Özkaya M., Kılıç A., Kalaycıoğlu Y., SAVAŞTAER E. F., ÇELİK B., ÇELİK M. E.

1st International Conference on Emerging Technologies and Engineering Systems, ICETES 2026, Hybrid, Amman, Ürdün, 7 - 09 Nisan 2026, ss.100-105, (Tam Metin Bildiri) identifier identifier

  • Yayın Türü: Bildiri / Tam Metin Bildiri
  • Doi Numarası: 10.1109/icetes68504.2026.11519025
  • Basıldığı Şehir: Hybrid, Amman
  • Basıldığı Ülke: Ürdün
  • Sayfa Sayıları: ss.100-105
  • Anahtar Kelimeler: Deep learning, dentistry, detection, evaluation, segmentation
  • Gazi Üniversitesi Adresli: Evet

Özet

Recently, state-of-the-art artificial intelligence models become increasingly important for the automatic segmentation of dental structures in panoramic X-rays.

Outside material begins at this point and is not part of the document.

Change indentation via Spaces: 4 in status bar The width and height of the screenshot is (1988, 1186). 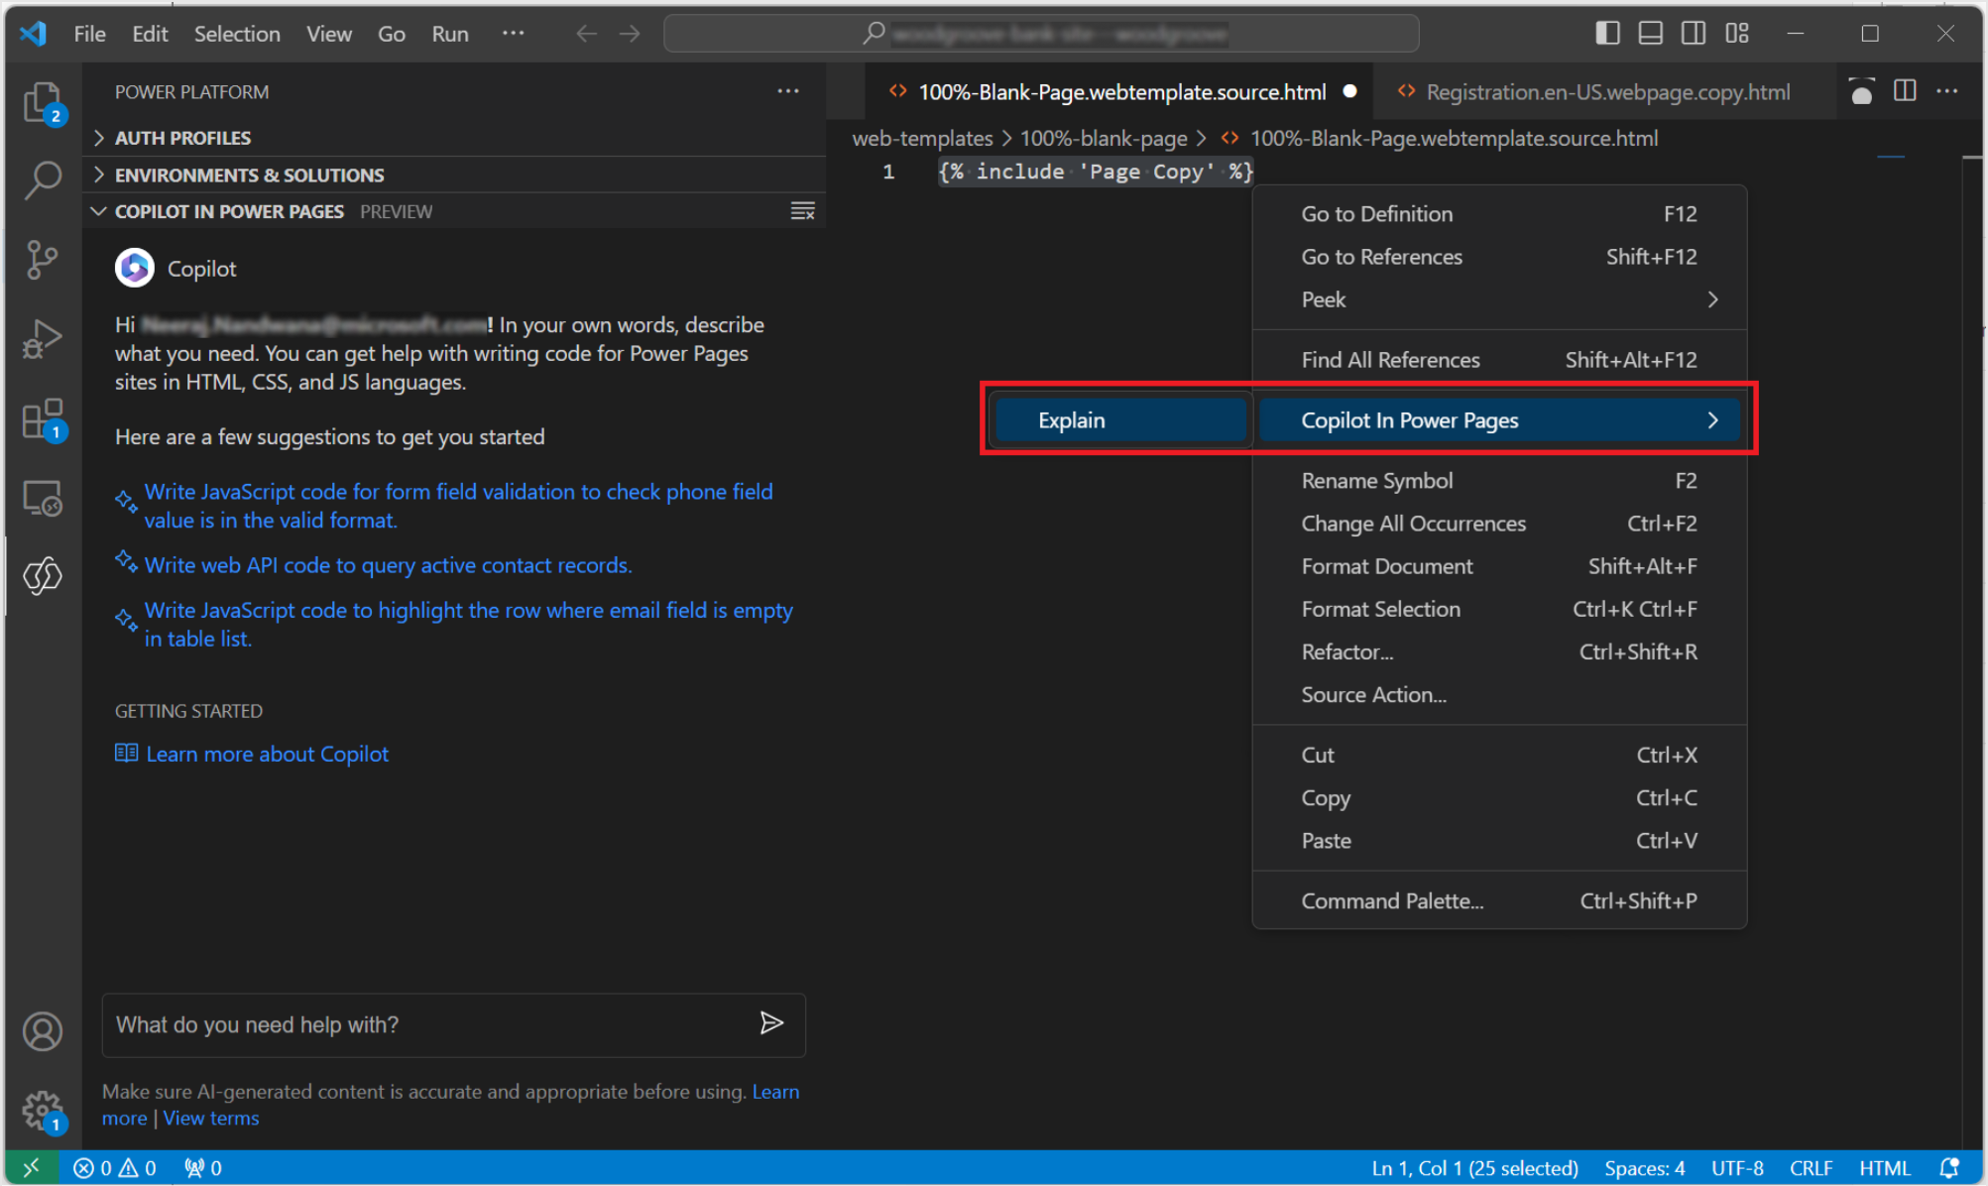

Diagnostic support, quantitative analysis, and treatment planning can be easily done by this automated segmentation. This study compares six different deep learning models' (FCN-ResNet50, DeepLabV3, HRNet, U-Net, MedT, and SegNet) segmentation performance on panoramic radiographs obtained from the TUFT Dental Dataset. All of these deep learning models were trained with identical data, and evaluated using established metrics including Dice, IoU, Precision, Recall, F1, and mAP. Results indicate that the highest performance is achieved by U-Net (Dice: 0.8595, F1: 0.8775), followed closely by SegNet. These two models achieved their successful performance by their effectiveness in indentation detections. In boundary-sensitive evaluation, U-Net and SegNet achieved the highest Mean Surface Dice Scores (0.3651 and 0.3653, respectively), which indicates superior contour preservation. FCN-ResNet50 exhibited geometric inaccuracies, reflected by the highest MHDS (47.48) and near-zero surface overlap. It also produced the most false positives due to low precision, which makes FCN-ResNet50 the weakest overall performance. DeepLabV3 and HRNET models showed moderate boundary agreement and accuracy. Overall, encoder-decoder architectures are more effective for capturing fine anatomical details. This feature makes them advantageous for clinical applications. Future work will focus on real-time deployment, improved generalization across datasets, and integration with diagnostic workflows.